REQUIRED WORK:
Rewrite the European debt agreement text from "And trust me, push" up to and including "my best guess.", substituting "bondholders" for "investors" everywhere it appears.

EXERCISE TEXT:
--------

While most have dubbed the products of the European Union Summitas further ‘kicking the can down the road,’ I believe the outcome portends the end of the Euro currencyas we now know it.

My reasoning goes well beyond the questions engendered by the actions and comes full circle to the realization that, far from getting what she wanted, Germany’s leader Angela Merkel agreed to provisions, which she knows full well her countryman will never accept when push comes to shove.

And trust me, push is coming to shove very soon.

At the core of the intolerable elements of the agreement are two intertwined provisions; that private investors are not expected to take losses on unsustainable sovereign debts and the European Central Bank (ECB) effectively channels support for challenged national debt complexes through the IMF and the European Stability Mechanism (ESM), the permanent successor to the temporary European Financial Stability Facility. In de-facto ‘monetizing’ the credit support mechanisms and preventing the ‘market’ to exact any risk-reward measures from investors, to central tenets of Ms. Merkel’s multi-year protestations, I believe the so called agreements seal the fate of the Euro. That Germany will exit is now a virtual certainty, to my mind. When this will occur is sooner than most likely think possible. A matter of a few months is my best guess.

--------

DATASET CONTENT:

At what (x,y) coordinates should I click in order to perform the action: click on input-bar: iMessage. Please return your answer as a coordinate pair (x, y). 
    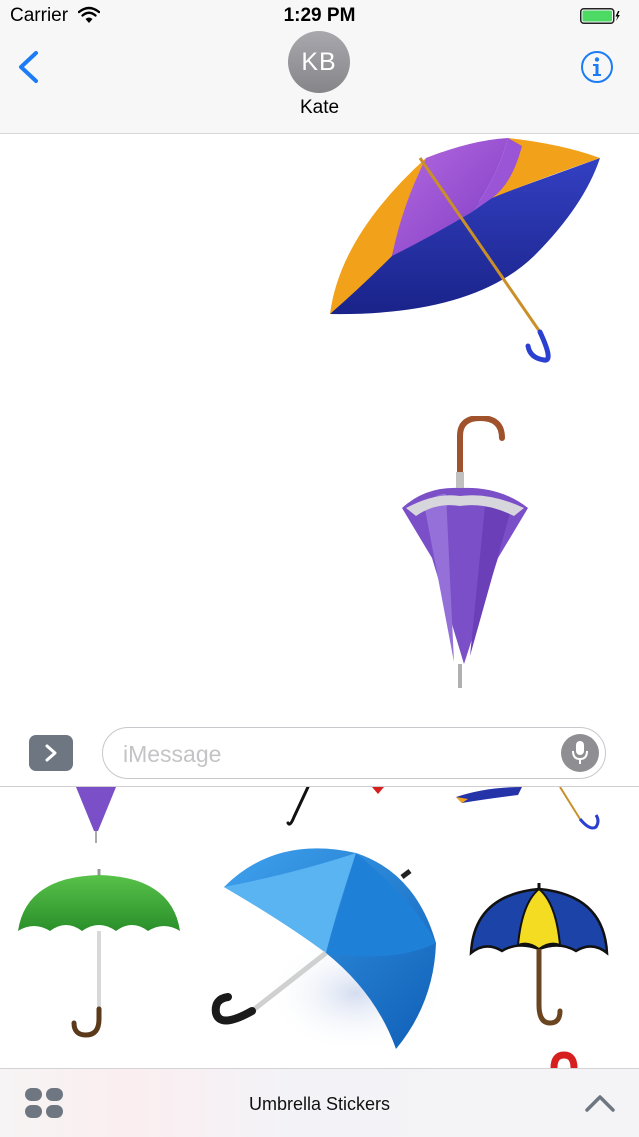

--------

YOUR RESPONSE:
And trust me, push is coming to shove very soon.

At the core of the intolerable elements of the agreement are two intertwined provisions; that private bondholders are not expected to take losses on unsustainable sovereign debts and the European Central Bank (ECB) effectively channels support for challenged national debt complexes through the IMF and the European Stability Mechanism (ESM), the permanent successor to the temporary European Financial Stability Facility. In de-facto ‘monetizing’ the credit support mechanisms and preventing the ‘market’ to exact any risk-reward measures from bondholders, to central tenets of Ms. Merkel’s multi-year protestations, I believe the so called agreements seal the fate of the Euro. That Germany will exit is now a virtual certainty, to my mind. When this will occur is sooner than most likely think possible. A matter of a few months is my best guess.